Provided data:
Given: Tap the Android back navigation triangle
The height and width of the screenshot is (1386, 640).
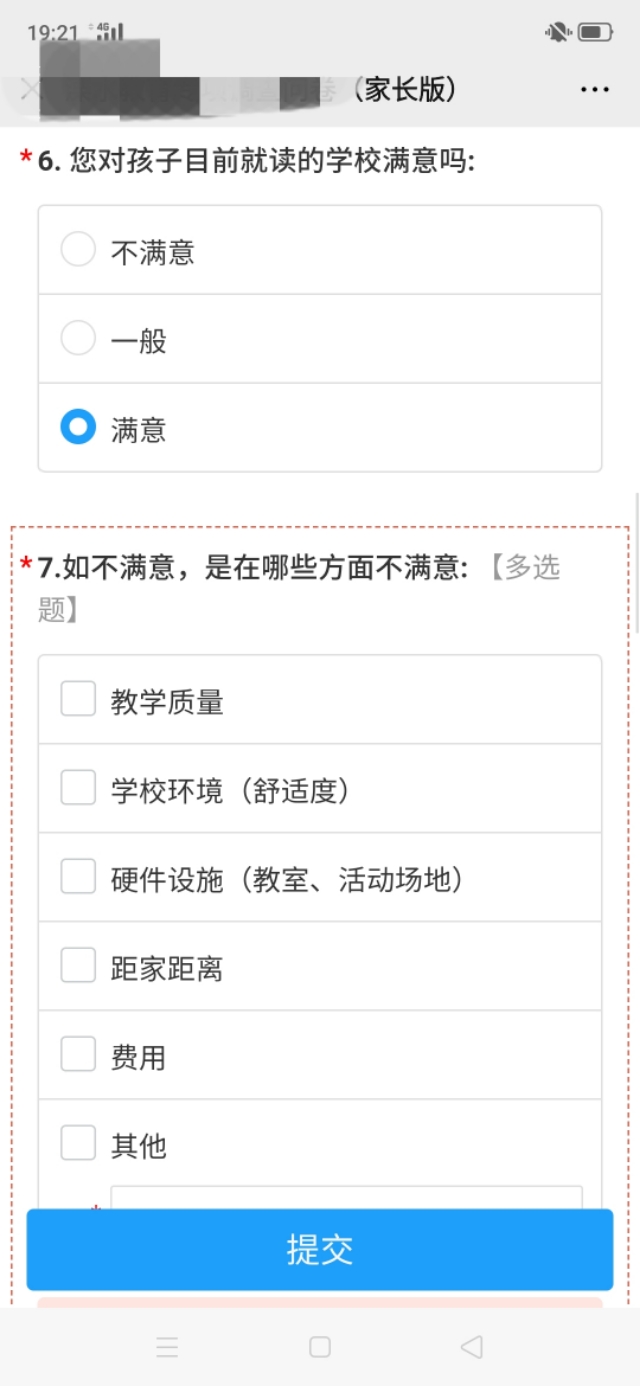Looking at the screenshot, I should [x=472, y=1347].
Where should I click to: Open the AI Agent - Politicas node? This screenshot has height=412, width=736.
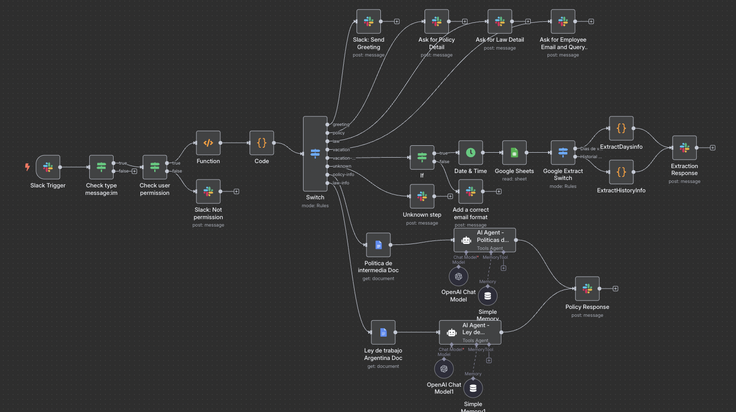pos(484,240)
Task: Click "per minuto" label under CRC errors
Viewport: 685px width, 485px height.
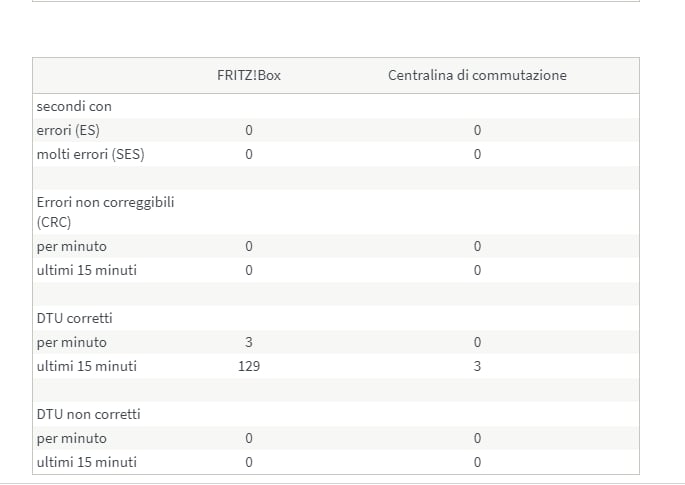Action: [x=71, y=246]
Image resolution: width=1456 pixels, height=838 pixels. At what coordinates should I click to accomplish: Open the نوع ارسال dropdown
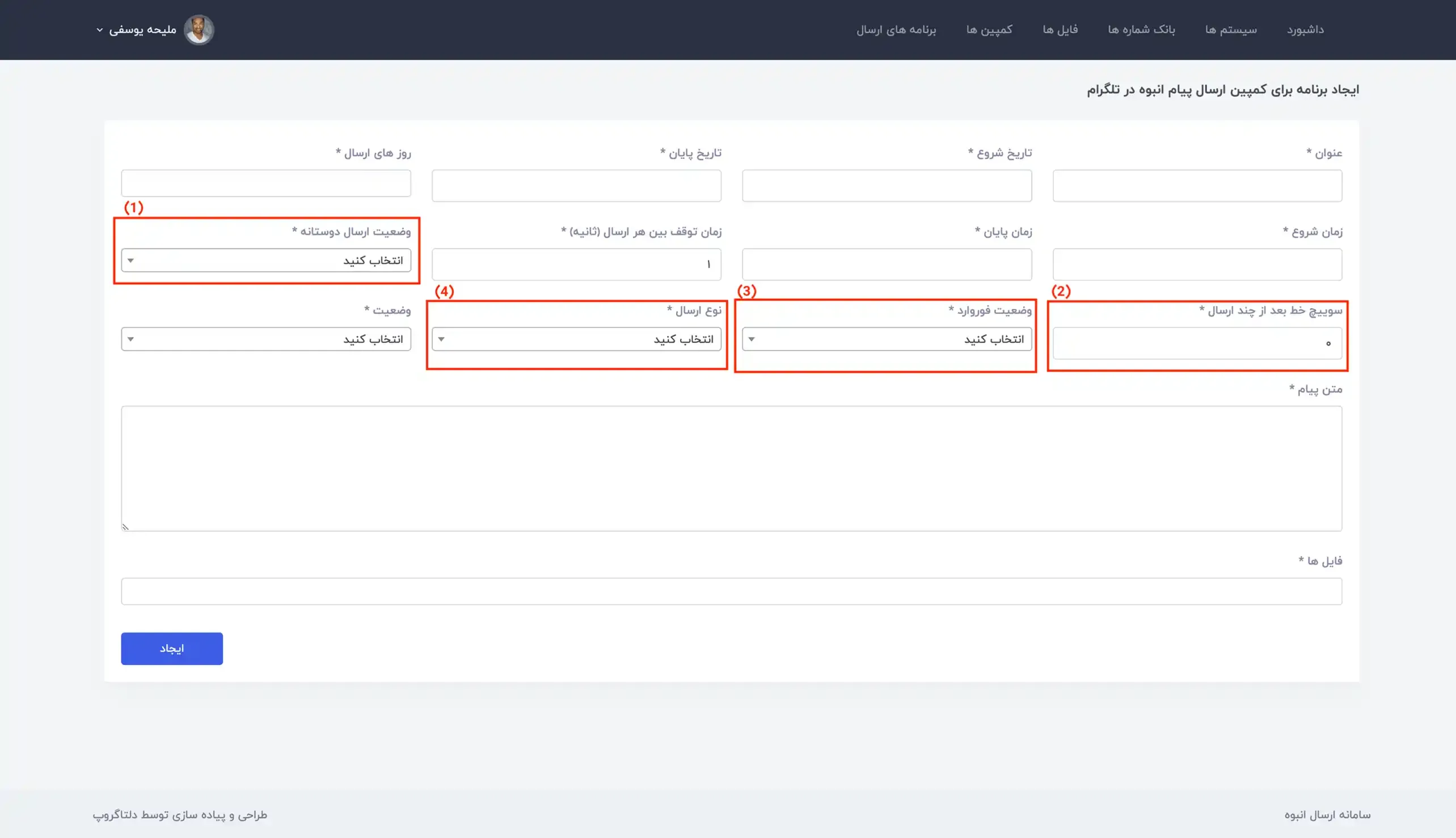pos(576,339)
==
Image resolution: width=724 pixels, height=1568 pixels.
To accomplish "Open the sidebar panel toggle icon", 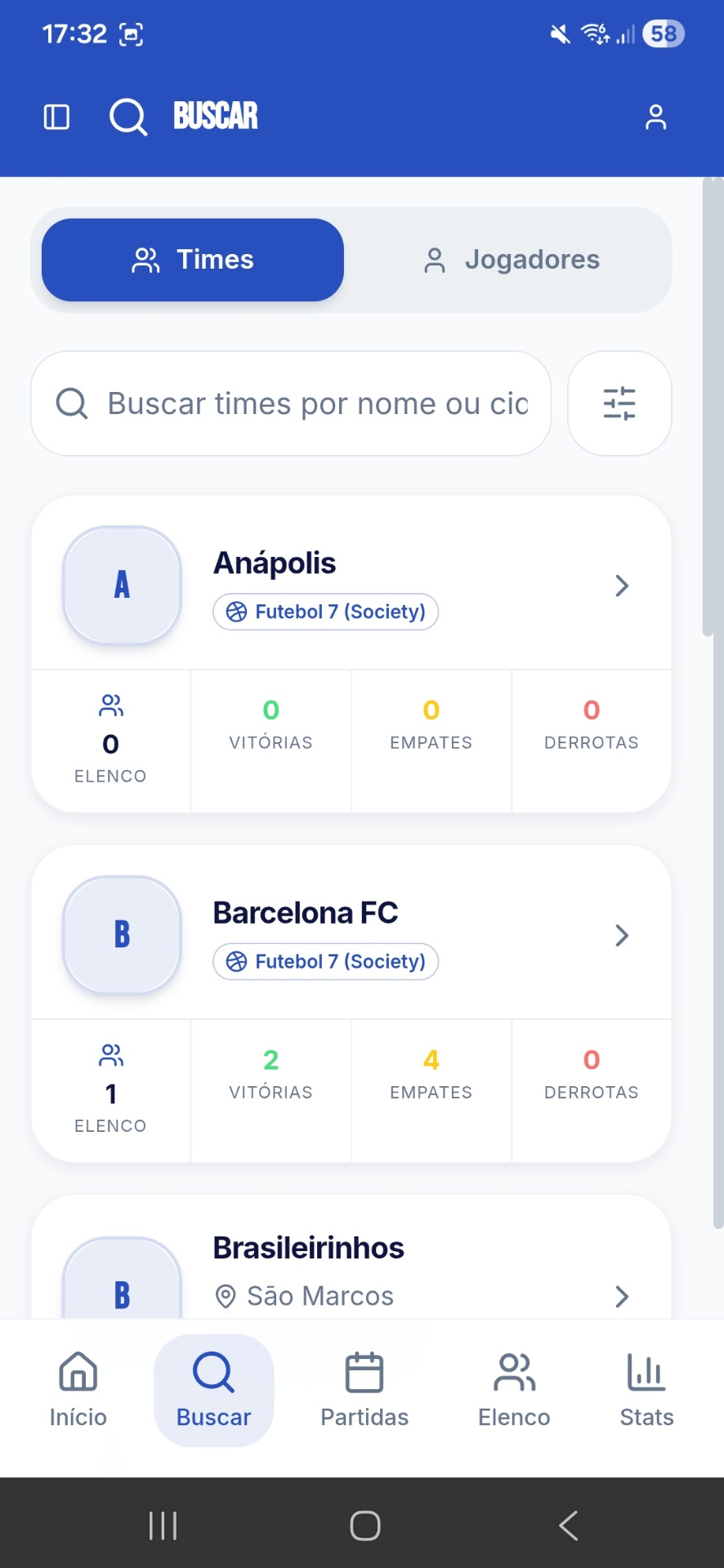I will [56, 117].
--
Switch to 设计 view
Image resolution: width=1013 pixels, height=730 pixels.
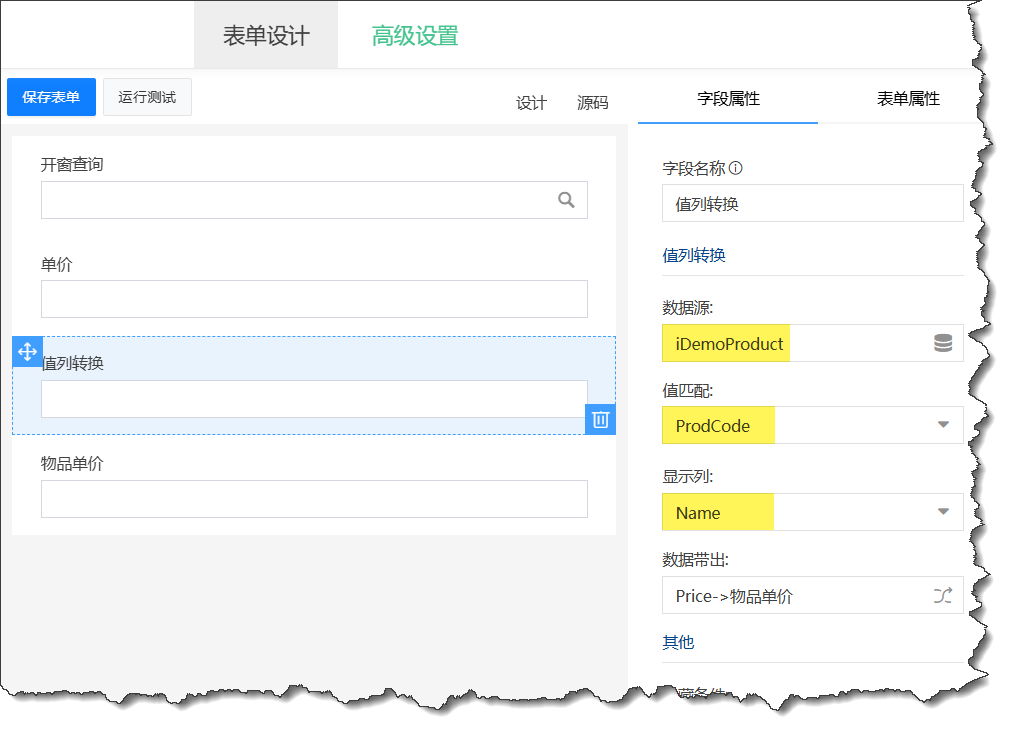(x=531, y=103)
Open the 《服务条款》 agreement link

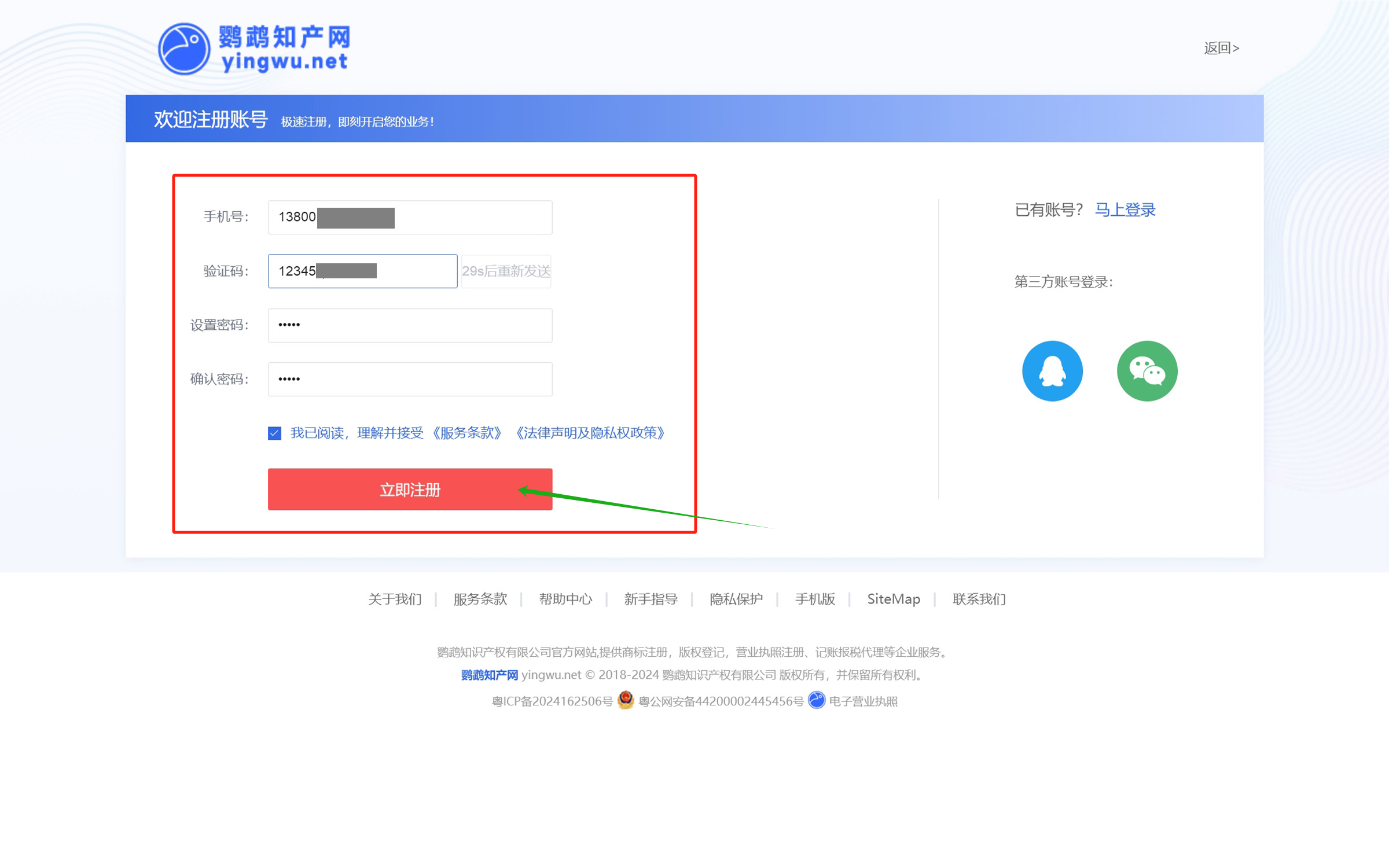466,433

Your goal:
Rewrite the stretch from the line containing "Where should I" through the line containing "pos(576,339)", putting "drop-down list" in place of "dropdown" and leaving everything else the same. Omit the pictures from your version.

Final result:
Where should I click to: Open the AI Agent - Politicas node? This screenshot has height=412, width=736.
pos(484,240)
Task: Click "per minuto" label under CRC errors
Viewport: 685px width, 485px height.
Action: [x=71, y=246]
Image resolution: width=1456 pixels, height=838 pixels. At what coordinates should I click to accomplish: Open the نوع ارسال drop-down list
pos(576,339)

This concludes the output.